- Short problem: Reproduce the data word for word, everything from the line containing "Toggle the Clip to fit shape checkbox" down to the line containing "will click(453, 599).", with both of those lines included.
━━━ Extracted information ━━━
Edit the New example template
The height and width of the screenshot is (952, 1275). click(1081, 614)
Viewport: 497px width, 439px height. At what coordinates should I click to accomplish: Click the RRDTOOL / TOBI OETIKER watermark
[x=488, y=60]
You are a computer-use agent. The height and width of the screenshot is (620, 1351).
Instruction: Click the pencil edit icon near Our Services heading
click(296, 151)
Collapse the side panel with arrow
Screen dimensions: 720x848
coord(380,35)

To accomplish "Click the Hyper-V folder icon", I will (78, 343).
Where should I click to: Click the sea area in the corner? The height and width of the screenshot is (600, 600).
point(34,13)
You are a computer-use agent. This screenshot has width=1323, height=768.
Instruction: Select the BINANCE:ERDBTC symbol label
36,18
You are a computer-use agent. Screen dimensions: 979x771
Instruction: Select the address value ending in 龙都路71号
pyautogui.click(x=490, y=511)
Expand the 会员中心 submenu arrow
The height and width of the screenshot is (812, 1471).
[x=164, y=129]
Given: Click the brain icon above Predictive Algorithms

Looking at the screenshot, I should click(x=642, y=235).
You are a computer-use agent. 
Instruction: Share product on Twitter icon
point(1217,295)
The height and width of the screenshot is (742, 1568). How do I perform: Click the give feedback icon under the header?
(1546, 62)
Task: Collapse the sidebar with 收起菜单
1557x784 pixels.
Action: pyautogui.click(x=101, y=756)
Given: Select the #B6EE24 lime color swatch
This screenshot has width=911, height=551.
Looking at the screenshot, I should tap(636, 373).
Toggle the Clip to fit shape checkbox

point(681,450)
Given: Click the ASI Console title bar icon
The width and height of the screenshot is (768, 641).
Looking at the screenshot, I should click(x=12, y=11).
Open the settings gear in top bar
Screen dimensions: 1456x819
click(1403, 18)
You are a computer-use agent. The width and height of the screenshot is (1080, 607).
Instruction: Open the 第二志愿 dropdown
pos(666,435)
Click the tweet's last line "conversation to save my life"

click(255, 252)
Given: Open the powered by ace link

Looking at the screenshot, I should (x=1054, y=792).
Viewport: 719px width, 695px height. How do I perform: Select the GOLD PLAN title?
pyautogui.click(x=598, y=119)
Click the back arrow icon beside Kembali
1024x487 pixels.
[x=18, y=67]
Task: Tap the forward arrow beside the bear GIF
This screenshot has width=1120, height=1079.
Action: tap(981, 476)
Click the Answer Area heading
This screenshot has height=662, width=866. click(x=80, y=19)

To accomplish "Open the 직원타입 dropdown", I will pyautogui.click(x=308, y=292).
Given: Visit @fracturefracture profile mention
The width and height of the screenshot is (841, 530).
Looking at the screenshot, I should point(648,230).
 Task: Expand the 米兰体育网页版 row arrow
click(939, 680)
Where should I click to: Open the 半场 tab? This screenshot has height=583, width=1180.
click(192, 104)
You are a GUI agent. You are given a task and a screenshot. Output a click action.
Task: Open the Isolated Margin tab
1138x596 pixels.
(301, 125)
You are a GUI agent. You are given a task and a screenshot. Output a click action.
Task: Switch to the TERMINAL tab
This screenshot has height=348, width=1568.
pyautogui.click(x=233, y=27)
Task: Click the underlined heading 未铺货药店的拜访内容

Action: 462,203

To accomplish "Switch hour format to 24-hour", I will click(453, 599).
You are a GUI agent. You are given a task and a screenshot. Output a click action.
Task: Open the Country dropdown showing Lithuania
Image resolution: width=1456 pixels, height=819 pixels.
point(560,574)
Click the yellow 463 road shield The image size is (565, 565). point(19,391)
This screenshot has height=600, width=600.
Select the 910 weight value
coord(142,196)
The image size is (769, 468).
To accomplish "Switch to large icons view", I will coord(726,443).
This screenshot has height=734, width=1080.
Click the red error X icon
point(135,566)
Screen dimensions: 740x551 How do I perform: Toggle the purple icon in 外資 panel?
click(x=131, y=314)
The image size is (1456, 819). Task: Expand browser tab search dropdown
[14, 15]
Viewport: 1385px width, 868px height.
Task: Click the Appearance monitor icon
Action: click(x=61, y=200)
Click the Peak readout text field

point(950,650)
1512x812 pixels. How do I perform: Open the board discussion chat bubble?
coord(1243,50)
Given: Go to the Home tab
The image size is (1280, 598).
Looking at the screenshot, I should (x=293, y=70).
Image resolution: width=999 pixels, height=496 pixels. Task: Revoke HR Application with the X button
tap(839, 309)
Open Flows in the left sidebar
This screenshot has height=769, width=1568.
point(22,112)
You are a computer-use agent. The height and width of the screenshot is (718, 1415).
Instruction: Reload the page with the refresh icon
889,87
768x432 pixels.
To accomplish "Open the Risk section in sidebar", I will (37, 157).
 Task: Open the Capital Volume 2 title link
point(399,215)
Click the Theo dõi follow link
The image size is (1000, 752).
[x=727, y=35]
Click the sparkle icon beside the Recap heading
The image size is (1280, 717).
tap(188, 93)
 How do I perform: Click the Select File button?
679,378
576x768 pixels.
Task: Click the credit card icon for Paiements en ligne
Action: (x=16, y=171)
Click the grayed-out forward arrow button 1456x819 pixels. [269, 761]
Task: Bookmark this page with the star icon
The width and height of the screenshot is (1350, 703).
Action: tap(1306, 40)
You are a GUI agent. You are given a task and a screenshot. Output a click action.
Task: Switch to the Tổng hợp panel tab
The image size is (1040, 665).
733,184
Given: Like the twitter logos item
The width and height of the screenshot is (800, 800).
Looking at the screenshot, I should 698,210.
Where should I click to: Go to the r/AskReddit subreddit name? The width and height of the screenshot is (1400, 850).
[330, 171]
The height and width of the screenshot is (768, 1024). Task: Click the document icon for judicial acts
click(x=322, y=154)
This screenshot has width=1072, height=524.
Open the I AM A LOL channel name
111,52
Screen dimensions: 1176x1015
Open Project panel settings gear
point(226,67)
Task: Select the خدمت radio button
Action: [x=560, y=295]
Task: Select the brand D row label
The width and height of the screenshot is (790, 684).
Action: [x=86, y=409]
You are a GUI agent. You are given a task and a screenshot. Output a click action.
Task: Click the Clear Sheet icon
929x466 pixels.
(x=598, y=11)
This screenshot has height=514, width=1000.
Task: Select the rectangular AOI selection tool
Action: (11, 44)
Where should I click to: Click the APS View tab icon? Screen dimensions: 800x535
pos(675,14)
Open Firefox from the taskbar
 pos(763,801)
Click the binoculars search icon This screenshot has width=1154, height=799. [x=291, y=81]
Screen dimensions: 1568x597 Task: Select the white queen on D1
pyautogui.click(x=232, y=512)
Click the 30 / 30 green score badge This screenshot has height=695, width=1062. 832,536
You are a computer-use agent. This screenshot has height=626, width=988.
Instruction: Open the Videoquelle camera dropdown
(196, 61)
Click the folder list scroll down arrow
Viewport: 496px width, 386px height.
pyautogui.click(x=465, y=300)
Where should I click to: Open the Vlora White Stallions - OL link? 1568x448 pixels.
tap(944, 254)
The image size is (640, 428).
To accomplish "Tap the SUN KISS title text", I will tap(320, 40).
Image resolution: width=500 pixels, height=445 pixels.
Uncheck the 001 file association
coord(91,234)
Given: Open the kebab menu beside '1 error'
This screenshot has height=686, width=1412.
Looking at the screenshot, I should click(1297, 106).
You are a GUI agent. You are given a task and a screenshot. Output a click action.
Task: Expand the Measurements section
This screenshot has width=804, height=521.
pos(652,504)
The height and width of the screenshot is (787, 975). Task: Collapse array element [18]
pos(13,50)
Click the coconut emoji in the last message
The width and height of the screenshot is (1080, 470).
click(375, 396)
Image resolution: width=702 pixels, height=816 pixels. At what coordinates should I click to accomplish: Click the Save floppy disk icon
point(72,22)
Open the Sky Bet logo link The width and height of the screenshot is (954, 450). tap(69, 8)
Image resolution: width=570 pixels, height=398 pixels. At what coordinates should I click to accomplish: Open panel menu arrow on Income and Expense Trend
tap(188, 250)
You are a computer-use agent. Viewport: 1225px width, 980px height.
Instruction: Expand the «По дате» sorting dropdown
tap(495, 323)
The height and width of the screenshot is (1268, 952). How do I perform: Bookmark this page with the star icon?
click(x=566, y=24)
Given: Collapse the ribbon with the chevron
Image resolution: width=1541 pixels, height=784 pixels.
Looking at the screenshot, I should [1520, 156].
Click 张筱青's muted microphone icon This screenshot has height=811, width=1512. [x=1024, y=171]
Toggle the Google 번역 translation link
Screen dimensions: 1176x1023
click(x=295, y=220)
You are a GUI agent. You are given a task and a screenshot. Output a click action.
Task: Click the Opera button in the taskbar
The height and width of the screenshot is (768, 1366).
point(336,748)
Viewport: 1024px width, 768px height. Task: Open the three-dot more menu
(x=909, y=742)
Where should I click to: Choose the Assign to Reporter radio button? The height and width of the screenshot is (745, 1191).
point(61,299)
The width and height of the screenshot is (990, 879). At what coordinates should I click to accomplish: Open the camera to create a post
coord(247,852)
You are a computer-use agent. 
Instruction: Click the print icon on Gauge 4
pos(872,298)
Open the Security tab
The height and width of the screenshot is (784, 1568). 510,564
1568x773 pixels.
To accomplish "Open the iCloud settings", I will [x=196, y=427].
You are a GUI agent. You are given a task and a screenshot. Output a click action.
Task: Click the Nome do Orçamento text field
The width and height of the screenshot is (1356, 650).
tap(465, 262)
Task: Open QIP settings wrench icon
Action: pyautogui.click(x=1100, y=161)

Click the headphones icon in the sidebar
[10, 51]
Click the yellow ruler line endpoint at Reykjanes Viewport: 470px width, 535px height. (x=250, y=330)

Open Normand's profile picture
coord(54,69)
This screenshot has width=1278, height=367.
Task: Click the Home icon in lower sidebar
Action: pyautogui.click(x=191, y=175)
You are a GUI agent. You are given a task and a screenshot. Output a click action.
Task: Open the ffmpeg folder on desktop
━━━
- Answer to this task:
Toggle the Clip to fit shape checkbox

point(681,450)
Given: Click the ASI Console title bar icon
The width and height of the screenshot is (768, 641).
Looking at the screenshot, I should click(x=12, y=11).
Open the settings gear in top bar
Screen dimensions: 1456x819
click(1403, 18)
You are a computer-use agent. The width and height of the screenshot is (1080, 607).
Instruction: Open the 第二志愿 dropdown
pos(666,435)
Click the tweet's last line "conversation to save my life"

click(255, 252)
Given: Open the powered by ace link

Looking at the screenshot, I should (x=1054, y=792).
Viewport: 719px width, 695px height. How do I perform: Select the GOLD PLAN title?
pyautogui.click(x=598, y=119)
Click the back arrow icon beside Kembali
1024x487 pixels.
[x=18, y=67]
Task: Tap the forward arrow beside the bear GIF
This screenshot has width=1120, height=1079.
Action: tap(981, 476)
Click the Answer Area heading
This screenshot has height=662, width=866. click(x=80, y=19)

To accomplish "Open the 직원타입 dropdown", I will pyautogui.click(x=308, y=292).
Given: Visit @fracturefracture profile mention
The width and height of the screenshot is (841, 530).
Looking at the screenshot, I should point(648,230).
 Task: Expand the 米兰体育网页版 row arrow
click(939, 680)
Where should I click to: Open the 半场 tab? This screenshot has height=583, width=1180.
click(192, 104)
You are a GUI agent. You are given a task and a screenshot. Output a click action.
Task: Open the Isolated Margin tab
1138x596 pixels.
(301, 125)
You are a GUI agent. You are given a task and a screenshot. Output a click action.
Task: Switch to the TERMINAL tab
This screenshot has height=348, width=1568.
pyautogui.click(x=233, y=27)
Task: Click the underlined heading 未铺货药店的拜访内容

Action: 462,203

To accomplish "Switch hour format to 24-hour", I will click(453, 599).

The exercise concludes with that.